What’s the most embarrassing moment you’ve had as a performer?

I was performing an interactive computer work I wrote for the first time at the International Computer Music Conference in 1992 in San José, Calif., in front of what was practically an all-male audience (the mix of computers and composers pretty much eliminated women in those days). When I started my piece, my laptop crashed less than one minute into it. I had to quickly recover, rebooting the computer while trying to appear calm in front of the silent audience. My acoustic violin or bow had never “crashed” in front of an audience, so I wasn’t prepared for such an embarrassment!

If you could have your students visit any place in the world, where would it be, and why?

This is a tough question, as I do enjoy so many countries where I have been myself. I have to say that you should pretty much go to the very opposite from where you came from (in both geographical location and attitude). In other words, travel as far and wide as you can, to meet different people and learn about different ways and values of life. Oh—and do it before you have children!

What are your non-music related interests or hobbies? What would people be surprised to know about you?

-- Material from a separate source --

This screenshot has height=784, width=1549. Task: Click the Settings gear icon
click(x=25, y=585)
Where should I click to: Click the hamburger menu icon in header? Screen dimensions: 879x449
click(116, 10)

I have been almost a full-time mom for the past several years, with two children (ages 5 and 7). I also love cooking and entertaining. It probably isn’t surprising as a parent, but my husband and I can pretty much recite some of the Pixar movie dialogues by heart.

If your students could only remember one thing from your teaching, what would you want it to be?

“Define yourself and make yourself irreplaceable as a musician.” I would like my students to go out in the world with a clearer vision of who they are as musicians, of what distinguishes them from others. The students who come my way are already aware of such goals, so it is my pleasure to work with them.

What is your favorite thing about New York City?

As an artist, you can chose to be anonymous and go about your daily life, and you don’t have to conform to a certain custom or culture and are allowed to be who you are. Then, when you do come in contact with other artists, you are inspired and encouraged by the symbiotic energy of their creative minds, and you can choose to soak that energy up whenever you want. This is hard to notice when you are here, but it is very evident when you live elsewhere, without what the city has to offer.